Wypadałoby czegoś moim czytaczom życzyć. Od godziny się nad tym zastanawiam, czego też można życzyć klastrowemu człowiekowi, tak żeby to nie było tylko słodkie pierdzenie o niczym? Nie będę życzył żeby klaster odpuścił, bo kurwa nie odpuści. Nie będę życzył zdrowia, no chyba że w kontekście odporności na grypę, bo na to gówno w naszej głowie nie ma zdrowia którego można by życzyć. Mniej bólu? Kpina jakaś, masz klastera = masz kurwa ból. Jedyne co mi przychodzi do głowy to życzyć waszym rodzinom by to wytrzymały. My wiemy że niczego nam życzyć się nie da co mogłoby pomóc w walce z tym demonem, był, jest i będzie :-(.

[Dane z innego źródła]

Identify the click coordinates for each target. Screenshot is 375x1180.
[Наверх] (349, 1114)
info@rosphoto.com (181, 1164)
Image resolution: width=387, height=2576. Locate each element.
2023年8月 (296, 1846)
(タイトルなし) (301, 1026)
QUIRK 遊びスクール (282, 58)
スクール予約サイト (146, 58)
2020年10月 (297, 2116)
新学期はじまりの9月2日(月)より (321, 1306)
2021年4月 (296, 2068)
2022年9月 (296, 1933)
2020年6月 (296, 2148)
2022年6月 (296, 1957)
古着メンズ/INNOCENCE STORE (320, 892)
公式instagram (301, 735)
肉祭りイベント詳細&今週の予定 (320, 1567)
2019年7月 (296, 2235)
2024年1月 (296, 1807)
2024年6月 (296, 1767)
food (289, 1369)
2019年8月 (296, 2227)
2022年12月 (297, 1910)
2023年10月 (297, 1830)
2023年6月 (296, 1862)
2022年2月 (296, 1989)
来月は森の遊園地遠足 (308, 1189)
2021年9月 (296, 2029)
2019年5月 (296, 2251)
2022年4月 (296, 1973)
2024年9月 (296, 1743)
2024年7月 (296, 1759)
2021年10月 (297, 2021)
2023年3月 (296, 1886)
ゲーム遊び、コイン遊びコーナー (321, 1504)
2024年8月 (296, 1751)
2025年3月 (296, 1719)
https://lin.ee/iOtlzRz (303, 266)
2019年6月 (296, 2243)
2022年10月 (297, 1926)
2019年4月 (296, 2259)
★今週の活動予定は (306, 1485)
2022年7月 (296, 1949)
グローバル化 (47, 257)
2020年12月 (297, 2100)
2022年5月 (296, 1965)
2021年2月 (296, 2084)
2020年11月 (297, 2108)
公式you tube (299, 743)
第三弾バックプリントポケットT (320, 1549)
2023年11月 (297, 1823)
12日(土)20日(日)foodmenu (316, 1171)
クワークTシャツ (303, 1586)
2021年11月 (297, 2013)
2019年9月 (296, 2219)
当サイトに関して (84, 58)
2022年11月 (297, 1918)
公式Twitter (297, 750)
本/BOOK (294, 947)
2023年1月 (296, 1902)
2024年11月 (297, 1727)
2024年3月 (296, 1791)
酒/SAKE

EDIT – jakieś półtorej godziny po publikacji –
Jednak wiem co życzyć. Z całego serca życzę wam klasterowicze, by nikt nigdy, przekurwanigdy, gdy macie atak, nie zapytał was “a paracetamol brałeś?”! Gdy ów człowiek doda jeszcze “to migrena, mam to samo”, to życzę by Bóg dał wam w tym bólu walki z demonem, na tyle dodatkowej siły, żeby zajebać chujowi z lacia i poprosić aby spierdalał oddalił się na znaczną odległość.
Koniec EDITu
Jest jednakże też nadzieja, taka realna, za bardzo bym się nie podniecał, ale radzę i wam obserwować sytuację. Zespół z którym ściśle pracuje Profesor Peter J Goadsby, opracował nowy lek i metodę jego produkcji, lek na całkowite wyeliminowanie migreny!!! Nazwy nie znam, ale już w tym w roku w UK powinny być wystawiane pierwsze recepty. To piękny news dla migrenowców, dla mojej żony. Dlaczego wspomniałem waśnie Profesora Goadsbyiego? Bo to człowiek przed którym my klasterowicze powinniśmy klękać. Nie dość że przekonał świat że taka choroba jak KBG istnieje i jest koszmarem, to dzięki jego zespołowi mamy tlen i mamy sumatriptan. Na tej planecie, dla nas klastrowych, Goadsby jest drugim po Bogu. Więc jeśli okaże się że pokonano migrenę, to może wreszcie pokonają tego chuja w naszych głowach? Migrena i klaster to różne choroby, przebieg inny, wszystko inne, a jednak sumartriptan dla obu ten sam :-) W tym właśnie moja nadzieja.
Czytacie ten wpis, to najprawdopodobniej macie równolegle dostęp do Google, poszukajcie, ja podaję jednego linka, a trąbią o tym media w całym UK:
Postanowienia noworoczne klasterowe:
Mam całe dwa i będę się ich trzymał. Po pierwsze w marcu powinienem pojechać do Londynu na spotkanie z doktorem Matharu. Kilka razy to już odkładałem, w tym roku muszę muszę muszę. Muszę z dwóch powodów. Pierwszy z nich jest bezpośrednio związany z moim drugim postanowieniem noworocznych, ale o tym za chwilę. Drugim jest potrzeba przedyskutowania wszystkiego jeszcze raz “po latach”. Mam kilka spostrzeżeń na temat mojego osobistego klastera i jego zależności z pewnymi bliznami zdobiącymi moje czoło. Pierwszym powodem rozmowy z dr Matharu, będzie moja prośba o wsparcie w doprowadzeniu do sukcesu mojego drugiego postanowienia noworocznego. Jest nim wywalczenie należnego mi prawa uznania mojej niepełnosprawności. W UK chroniczny klasterowy ból głowy jest na liście kalectw :-) Trzeba tylko komisję przekonać że w twoim konkretnym przypadku to jest faktycznie kalectwo, tak to działa. Społeczność klasterowiczów UK prężnie sobie pomaga, i mamy co raz częściej orzeczenia pozytywne właśnie dla chroników.